* WORK TO BE COMPLETED
Scan the records below for the line with "Task: Select the" and the line with "Viewport: 576px width, 515px height.", and retype that range exactly, both ends included, pictures excepted.

Data extracted from a collection:
*-*-*

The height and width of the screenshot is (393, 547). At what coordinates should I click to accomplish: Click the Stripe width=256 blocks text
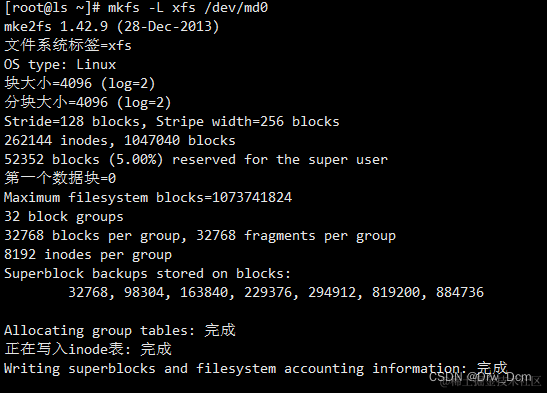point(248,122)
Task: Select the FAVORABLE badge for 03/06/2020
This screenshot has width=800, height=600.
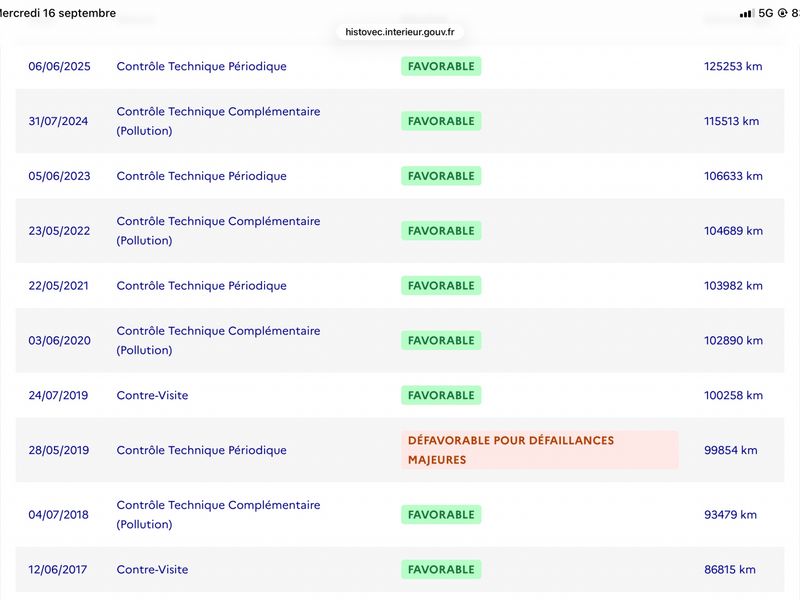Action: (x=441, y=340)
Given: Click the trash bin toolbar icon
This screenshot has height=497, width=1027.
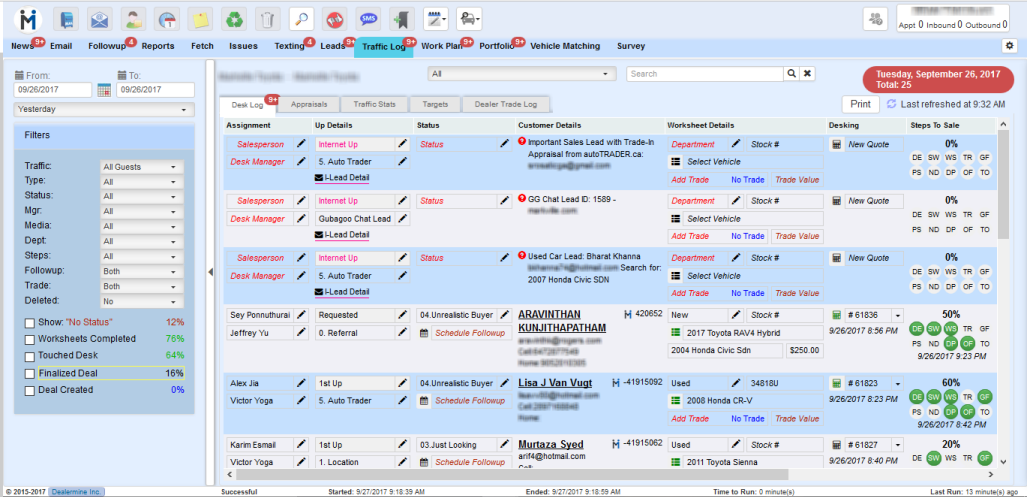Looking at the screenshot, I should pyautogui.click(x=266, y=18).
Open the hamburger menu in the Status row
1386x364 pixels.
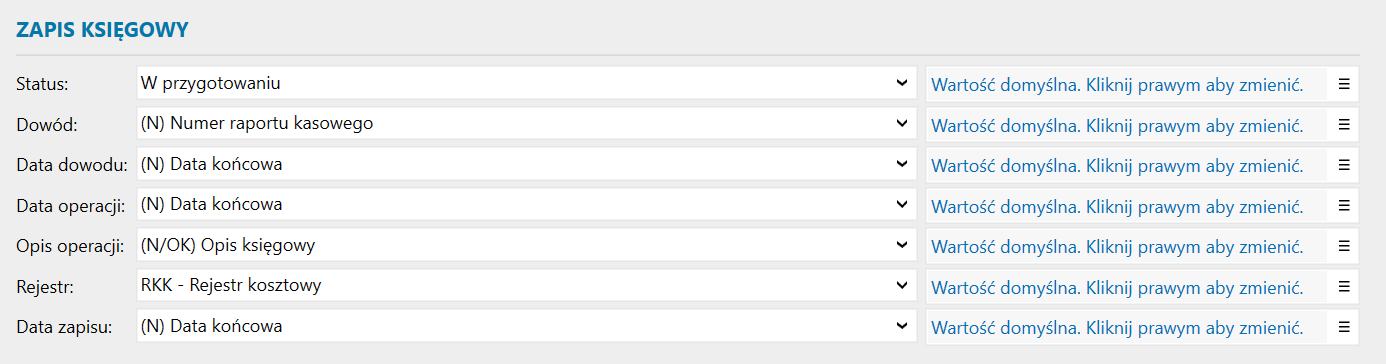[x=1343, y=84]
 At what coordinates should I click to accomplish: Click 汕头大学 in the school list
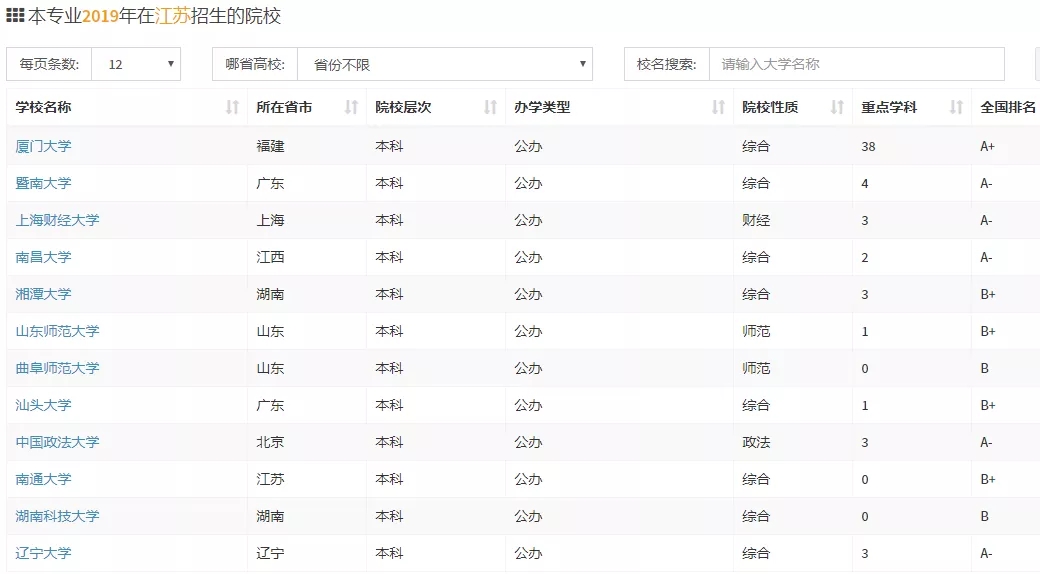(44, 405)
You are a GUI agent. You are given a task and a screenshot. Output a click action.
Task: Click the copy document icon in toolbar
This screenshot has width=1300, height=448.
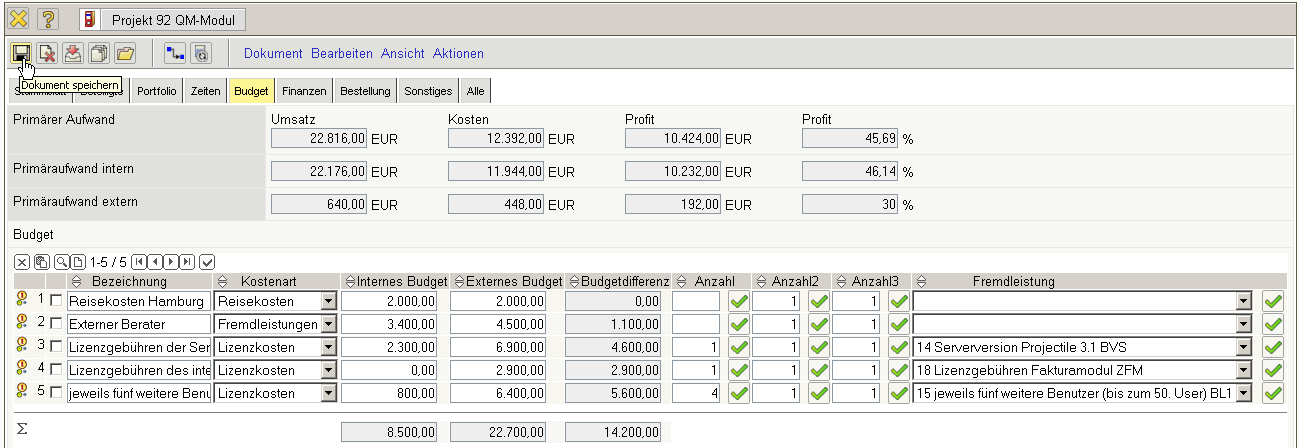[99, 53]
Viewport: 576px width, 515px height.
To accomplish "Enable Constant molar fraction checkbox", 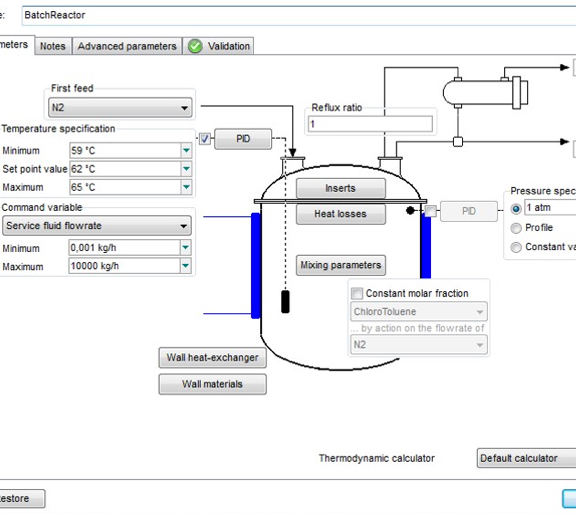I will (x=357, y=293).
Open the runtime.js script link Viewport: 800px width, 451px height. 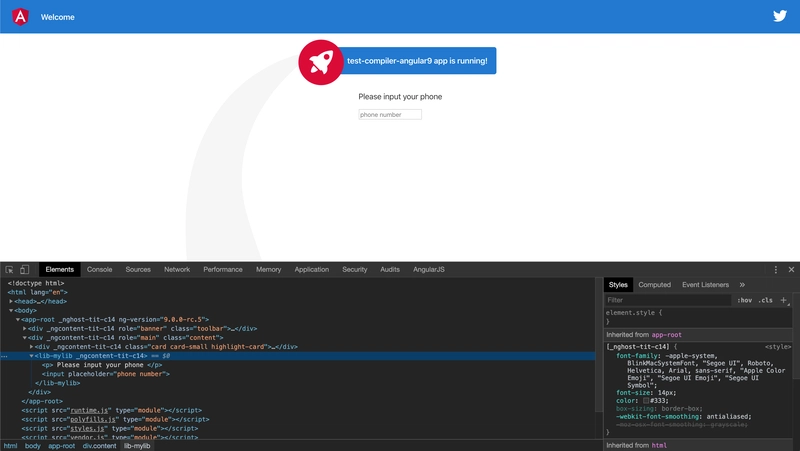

*-*-*

* REPLY
Task: Select the FAVORABLE badge for 03/06/2020
This screenshot has width=800, height=600.
Action: (x=441, y=340)
Given: Click the trash bin toolbar icon
This screenshot has height=497, width=1027.
Looking at the screenshot, I should pyautogui.click(x=266, y=18).
Open the hamburger menu in the Status row
1386x364 pixels.
[x=1343, y=84]
 At what coordinates should I click to accomplish: Click 汕头大学 in the school list
(44, 405)
You are a GUI agent. You are given a task and a screenshot. Output a click action.
Task: Click the copy document icon in toolbar
This screenshot has width=1300, height=448.
[99, 53]
Viewport: 576px width, 515px height.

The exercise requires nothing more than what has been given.